San Lorenzo tiene mejores números que nivel de juego en esta Superliga. Si uno se remite a la data numérica que carga la tabla, se sustenta que sea uno de los principales seguidores del ritmo que impone Boca en la punta.
Pero desde lo estrictamente futbolístico, aparece la versión opuesta. La de un equipo pobretón, inconexo, carente de figuras y con algunos jugadores referenciales importantes que no están a nivel de las exigencias y otros que empujan desde atrás pero que les queda lejos el arco contrario, aunque uno de ellos ayer en la última acción estuviese a punto de quebrar el empate. Viéndolo jugar, no se entiende en base a qué San Lorenzo llegó a esperanzarse con discutirle el campeonato a Boca. Obviamente, por algo sumó los puntos que calza. Pero el fundamento lo tiene fallado de fábrica. No conforme con su mal desempeño hace una semana en el bosque, se encontró en Unión a un rival que le manejó el partido y que no le ganó porque el equipo de Madelón no tiene ese peso atacante necesario y acorde a lo que genera viniendo desde la zona media hacia el área de enfrente.
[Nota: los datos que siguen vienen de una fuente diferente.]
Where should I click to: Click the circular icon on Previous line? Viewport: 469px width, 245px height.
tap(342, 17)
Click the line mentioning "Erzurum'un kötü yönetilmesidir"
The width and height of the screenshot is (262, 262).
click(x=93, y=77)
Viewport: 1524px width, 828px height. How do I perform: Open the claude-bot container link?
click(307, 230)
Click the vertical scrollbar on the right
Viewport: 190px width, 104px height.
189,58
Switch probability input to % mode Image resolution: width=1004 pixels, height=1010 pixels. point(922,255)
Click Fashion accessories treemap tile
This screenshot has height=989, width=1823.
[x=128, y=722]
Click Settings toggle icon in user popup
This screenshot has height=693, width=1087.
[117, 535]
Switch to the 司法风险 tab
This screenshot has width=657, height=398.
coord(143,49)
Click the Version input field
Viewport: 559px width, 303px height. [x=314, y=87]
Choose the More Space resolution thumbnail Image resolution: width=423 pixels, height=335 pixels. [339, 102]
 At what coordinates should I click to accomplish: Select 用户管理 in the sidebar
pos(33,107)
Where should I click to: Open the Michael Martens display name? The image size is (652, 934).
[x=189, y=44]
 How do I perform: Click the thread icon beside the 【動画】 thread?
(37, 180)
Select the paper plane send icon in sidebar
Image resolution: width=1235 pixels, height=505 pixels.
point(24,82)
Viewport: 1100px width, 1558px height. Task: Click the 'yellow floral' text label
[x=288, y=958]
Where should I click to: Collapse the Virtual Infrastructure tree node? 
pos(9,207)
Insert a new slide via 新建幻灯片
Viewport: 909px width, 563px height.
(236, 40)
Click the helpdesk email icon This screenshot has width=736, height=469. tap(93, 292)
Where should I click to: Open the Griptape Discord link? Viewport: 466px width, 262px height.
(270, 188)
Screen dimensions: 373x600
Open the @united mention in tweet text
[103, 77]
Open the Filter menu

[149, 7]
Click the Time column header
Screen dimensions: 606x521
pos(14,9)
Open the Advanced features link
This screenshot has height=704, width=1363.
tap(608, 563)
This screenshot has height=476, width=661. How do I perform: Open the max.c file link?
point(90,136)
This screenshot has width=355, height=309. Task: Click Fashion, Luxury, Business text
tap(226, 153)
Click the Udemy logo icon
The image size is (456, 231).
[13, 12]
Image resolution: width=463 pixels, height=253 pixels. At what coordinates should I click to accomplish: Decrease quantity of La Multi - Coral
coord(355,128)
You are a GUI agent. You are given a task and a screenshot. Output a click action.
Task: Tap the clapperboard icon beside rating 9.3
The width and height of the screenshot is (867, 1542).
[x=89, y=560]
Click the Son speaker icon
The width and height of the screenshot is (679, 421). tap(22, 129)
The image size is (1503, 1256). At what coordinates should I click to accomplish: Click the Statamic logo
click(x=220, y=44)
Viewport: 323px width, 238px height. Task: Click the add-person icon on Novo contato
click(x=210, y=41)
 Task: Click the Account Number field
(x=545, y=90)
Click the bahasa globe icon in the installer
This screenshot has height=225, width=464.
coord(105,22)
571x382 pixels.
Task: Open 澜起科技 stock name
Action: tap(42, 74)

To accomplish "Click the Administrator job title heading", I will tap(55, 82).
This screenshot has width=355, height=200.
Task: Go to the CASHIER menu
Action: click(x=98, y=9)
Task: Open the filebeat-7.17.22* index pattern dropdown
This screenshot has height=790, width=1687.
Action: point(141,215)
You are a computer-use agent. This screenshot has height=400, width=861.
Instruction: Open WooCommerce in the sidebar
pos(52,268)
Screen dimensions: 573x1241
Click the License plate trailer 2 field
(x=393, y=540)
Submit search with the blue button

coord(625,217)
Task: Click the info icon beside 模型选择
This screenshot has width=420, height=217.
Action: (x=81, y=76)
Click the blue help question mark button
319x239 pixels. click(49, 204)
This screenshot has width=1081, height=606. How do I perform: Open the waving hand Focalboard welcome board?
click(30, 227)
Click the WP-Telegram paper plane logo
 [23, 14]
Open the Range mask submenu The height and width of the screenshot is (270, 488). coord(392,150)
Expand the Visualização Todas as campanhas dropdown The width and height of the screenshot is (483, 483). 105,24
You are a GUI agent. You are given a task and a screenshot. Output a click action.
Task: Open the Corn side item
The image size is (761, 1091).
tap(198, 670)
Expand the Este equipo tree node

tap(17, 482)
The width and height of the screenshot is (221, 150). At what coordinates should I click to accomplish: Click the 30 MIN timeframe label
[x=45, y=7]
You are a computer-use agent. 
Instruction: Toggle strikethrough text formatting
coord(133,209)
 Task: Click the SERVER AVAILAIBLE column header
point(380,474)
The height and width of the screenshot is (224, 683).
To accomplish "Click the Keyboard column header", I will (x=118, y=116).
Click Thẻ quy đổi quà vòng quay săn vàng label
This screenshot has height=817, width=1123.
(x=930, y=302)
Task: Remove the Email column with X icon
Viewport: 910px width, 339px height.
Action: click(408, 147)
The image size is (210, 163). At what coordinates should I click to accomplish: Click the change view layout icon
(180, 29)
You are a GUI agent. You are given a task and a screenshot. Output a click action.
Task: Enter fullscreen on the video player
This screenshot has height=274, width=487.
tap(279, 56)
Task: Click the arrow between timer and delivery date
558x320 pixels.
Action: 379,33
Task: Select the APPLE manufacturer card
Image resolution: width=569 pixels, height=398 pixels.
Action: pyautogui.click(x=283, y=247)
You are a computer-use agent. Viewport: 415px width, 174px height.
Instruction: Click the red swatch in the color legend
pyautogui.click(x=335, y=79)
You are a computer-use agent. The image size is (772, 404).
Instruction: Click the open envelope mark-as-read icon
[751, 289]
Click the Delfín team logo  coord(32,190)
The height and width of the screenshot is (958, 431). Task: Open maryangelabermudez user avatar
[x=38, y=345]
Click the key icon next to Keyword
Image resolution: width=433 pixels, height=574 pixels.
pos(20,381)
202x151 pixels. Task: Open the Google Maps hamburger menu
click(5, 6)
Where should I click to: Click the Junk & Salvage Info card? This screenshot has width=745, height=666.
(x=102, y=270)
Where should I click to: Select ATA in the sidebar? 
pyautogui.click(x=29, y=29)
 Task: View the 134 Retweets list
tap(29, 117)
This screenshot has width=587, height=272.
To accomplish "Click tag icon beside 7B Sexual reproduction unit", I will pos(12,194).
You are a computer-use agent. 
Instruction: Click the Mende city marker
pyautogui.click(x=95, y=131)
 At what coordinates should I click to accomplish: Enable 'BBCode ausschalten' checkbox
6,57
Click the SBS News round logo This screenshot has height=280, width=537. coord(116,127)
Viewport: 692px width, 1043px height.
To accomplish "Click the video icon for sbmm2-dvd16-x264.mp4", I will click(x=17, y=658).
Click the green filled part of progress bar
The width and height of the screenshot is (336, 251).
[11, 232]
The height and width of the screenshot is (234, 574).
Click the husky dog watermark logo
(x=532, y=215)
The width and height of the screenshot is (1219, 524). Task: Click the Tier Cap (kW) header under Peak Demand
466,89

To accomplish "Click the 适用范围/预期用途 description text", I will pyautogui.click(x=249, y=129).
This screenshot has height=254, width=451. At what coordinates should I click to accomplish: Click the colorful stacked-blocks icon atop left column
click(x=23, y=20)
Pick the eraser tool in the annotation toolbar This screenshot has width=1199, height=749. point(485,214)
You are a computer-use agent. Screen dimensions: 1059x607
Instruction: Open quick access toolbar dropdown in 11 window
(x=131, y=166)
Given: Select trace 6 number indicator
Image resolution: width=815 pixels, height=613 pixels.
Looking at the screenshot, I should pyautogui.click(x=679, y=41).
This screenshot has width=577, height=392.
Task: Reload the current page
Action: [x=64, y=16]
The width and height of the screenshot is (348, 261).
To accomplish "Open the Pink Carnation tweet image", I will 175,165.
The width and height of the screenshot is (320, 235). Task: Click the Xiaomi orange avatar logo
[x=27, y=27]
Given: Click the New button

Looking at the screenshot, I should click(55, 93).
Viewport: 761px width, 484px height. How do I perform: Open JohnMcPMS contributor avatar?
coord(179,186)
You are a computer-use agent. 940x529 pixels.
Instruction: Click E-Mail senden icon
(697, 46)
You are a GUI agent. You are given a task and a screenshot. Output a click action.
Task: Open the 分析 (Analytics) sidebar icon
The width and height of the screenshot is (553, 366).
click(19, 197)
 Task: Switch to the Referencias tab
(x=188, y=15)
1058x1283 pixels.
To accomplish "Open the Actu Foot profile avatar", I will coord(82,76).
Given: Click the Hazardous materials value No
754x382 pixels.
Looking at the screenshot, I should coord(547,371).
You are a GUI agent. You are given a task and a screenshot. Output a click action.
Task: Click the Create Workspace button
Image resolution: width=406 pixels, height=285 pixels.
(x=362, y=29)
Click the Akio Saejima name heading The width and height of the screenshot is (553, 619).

Por eso, el mal clima. En una tribunas no del todo pobladas que bajaron como mandato ganarle si o si a Huracán el próximo cotejo. Por eso los silbidos mayoritarios entre aislados y fríos aplausos al final de este cero a cero que pudo no ser tal, por uno y otro lado, pero que califica más, castiga más, a un grupo que perdió figuras por ventas y que tiene un entrenador que ya es cuestionado aunque tímidamente, por sus antecedentes, por ser de la casa. Si este San Lorenzo fuese dirigido por el uruguayo Aguirre, sería una hoguera.
San Lorenzo apenas llegó cuatro veces con riesgo de gol de cara a Nereo Fernández, quien terminó siendo figura no por trabajar a destajo sino por haber solventado las dos más importantes, la primera y la última. A los 17 minutos, cuando falló el negro Gómez Andrade y Blandi capturó para dejar solo a Botta, quien se asustó ante el arquero pateándole débil a las manos. Y la última, a los tres minutos 58 segundos de los cuatro de adicional dados por Rapallini al final, cuando con todos en el área visitante, el balón le cayó a Caruzzo tras otra pifia -de Bottinelli- y su toque definitorio murió en Nereo, quien se quedó con la pelota del partido. En medio de estos extremos, hubo un cotejo que controló Unión con tranquilidad, sin meterse atrás y jugando la pelota con criterio del medio hacia adelante. Unión terminó llegando más que San Lorenzo con pelotas cruzadas que nadie llegaba a conectar y no definió porque siempre eligió mal cómo lanzar la última estocada. Nada de Belluschi, nada de Botta, nada de Blandi. Sin mediocampo, San Lorenzo fue empuje desde atrás por Coloccini y Caruzzo, más algunas aventuras inconsistentes de Angeleri por derecha y recién con el ingreso de Nahuel Barrios se encendió algo, a pura gambeta de éste. Con un esquema de un solo punta que no fue modificado y que no fue arriesgado, se diluyó en el cero. Que lo dejó demasiado preocupado.